The reasons for the rising prepayment rates vary across markets, from the availability of more attractive alternative mortgage products in the UK, Belgium and Italy, to repurchase of mortgages by originators in Spain, and to regulatory measures in the Netherlands.
UK borrowers typically refinance at the end of their fixed-rate periods, which can be up to five years. Increased competition among lenders has brought mortgage rates to a new low of around 2.2% fixed for two years for prime borrowers with sub-75% loan-to-value ratios (LTV). A similar increase in the attractiveness of new loans for residential investment and higher LTV borrowers has driven up average prepayments across the buy-to-let and non-conforming sectors.
In Belgium and Italy, borrowers' mortgage rates are fixed for a longer term. Given the overall decline in mortgage rates in these two jurisdictions, borrowers are repaying their existing loans with newer, cheaper mortgages.
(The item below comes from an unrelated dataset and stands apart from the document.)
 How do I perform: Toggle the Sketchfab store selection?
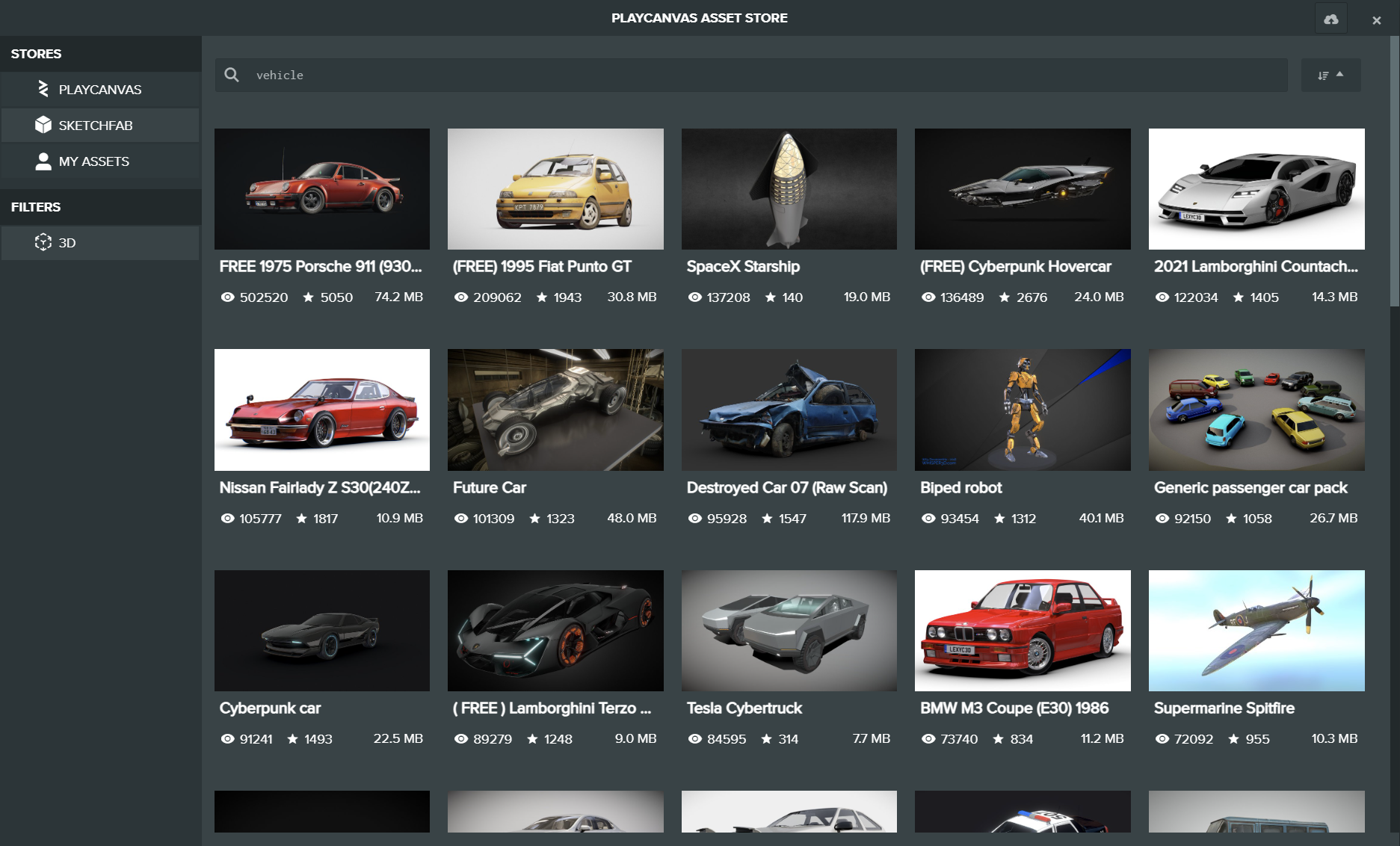coord(99,125)
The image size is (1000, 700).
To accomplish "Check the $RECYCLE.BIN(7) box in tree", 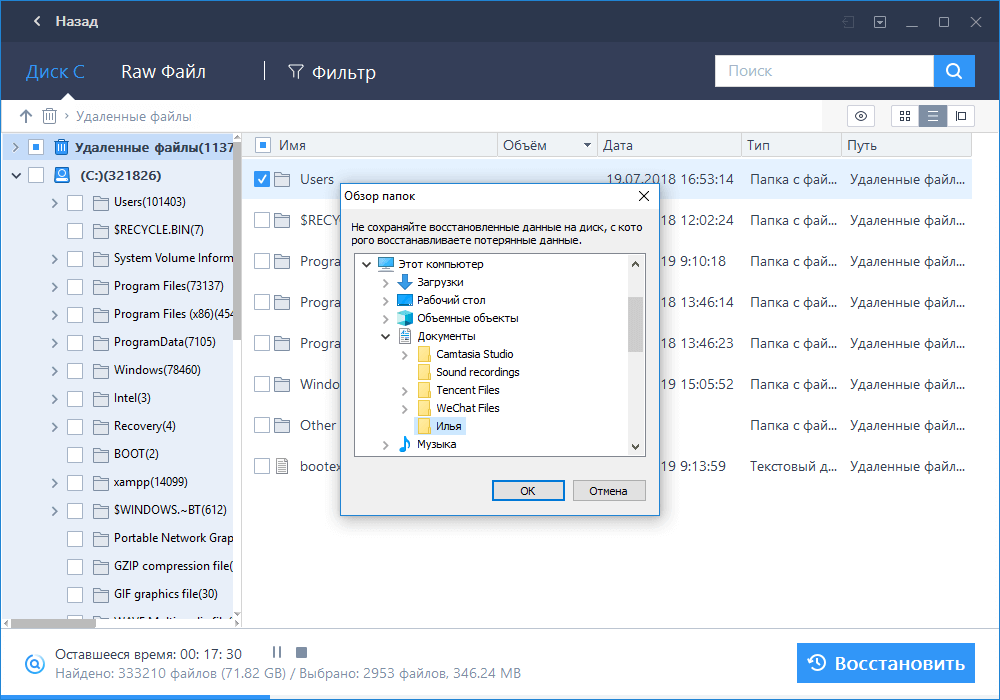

In Belgium, this caused a spike in prepayments to 32% on an annualised basis in 1Q15. Meanwhile, data from Italian lenders suggests that many fixed-rate mortgage loans originated prior to 2009 are being repaid as borrowers switch to lower variable rates offered by lenders.
In the Netherlands, the recent uptick in prepayment rates was the result of a combination of factors: the end of a temporary tax exemption for parental gifts of up to EUR100,000, the reduction in the maximum NHG loan amount to EUR245,000 from EUR265,000 and the revision in the lending code of conduct, which reduces the amount that can be borrowed.
In Spain rising prepayment rates were mostly a result of portions of the portfolios being repurchased by originators, either due to non-compliance with representations and warranties or as a result of sale of originator bank branches.
Prepayment rates in Greece have remained stable throughout most of 2014, reflecting a weak economic environment and limited refinancing options. This was further fuelled by margins on existing loans being lower than those on new loans, thus reducing the incentive for existing borrowers to refinance.